10399313_513154542531_5932_nA recent New York Times article looks into new research that suggests in reality, we should actually be exercising significantly more. 

The sweet spot for exercise benefits, however, came among those who tripled the recommended level of exercise, working out moderately, mostly by walking, for 450 minutes per week, or a little more than an hour per day. Those people were 39 percent less likely to die prematurely than people who never exercised.

450 minutes per week seems pretty daunting. Rereading the article again, because surely 450 minutes was way too much to ask, I noticed that the key phrase was “mostly by walking.” Moderate exercise, not vigorous (like running) showed the greatest improvements and decreased mortality. 

Those who spent up to 30 percent of their weekly exercise time in vigorous activities were 9 percent less likely to die prematurely than people who exercised for the same amount of time but always moderately, while those who spent more than 30 percent of their exercise time in strenuous activities gained an extra 13 percent reduction in early mortality, compared with people who never broke much of a sweat.

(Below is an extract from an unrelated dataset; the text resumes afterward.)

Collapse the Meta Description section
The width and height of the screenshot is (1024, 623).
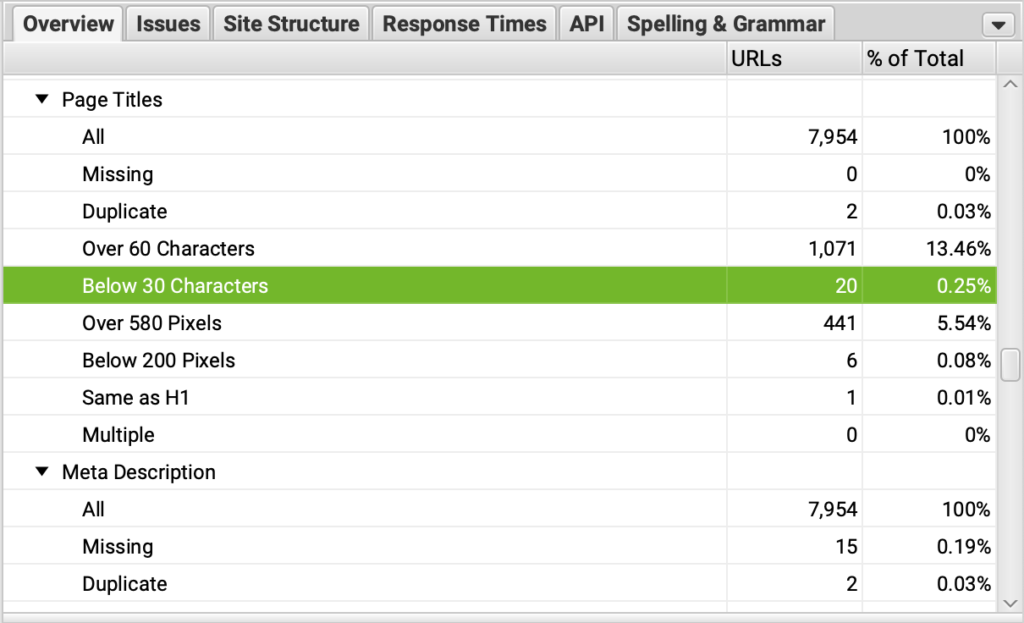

Realistically I do not want to move the goal-posts for the chain-game, because I understand how difficult in practice it is to carve out time to exercise. But, I would like to encourage more users to submit when they go on walks (walks for fitness, or commuting . . . not around the mall shopping!), because it would be interesting to see just how close to the 450 minute mark we approach. I would be very interested in looking at the types of workouts preformed in a given week, strenuous vs non strenuous, and calculate the fraction of time spent doing these exercises.

Follow the below guidelines suggested by the NHS UK.

How do I know if I’m exercising moderately or vigorously?

Moderate intensity aerobic exercise is where you’re working hard enough to raise your heart rate and break into a sweat. You’re working at a moderate intensity if you’re able to talk but unable to sing the words to a song.

Vigorous intensity aerobic exercise is where you’re breathing hard and fast and your heart rate has increased significantly. If you’re working at this level, you won’t be able to say more than a few words without pausing for a breath.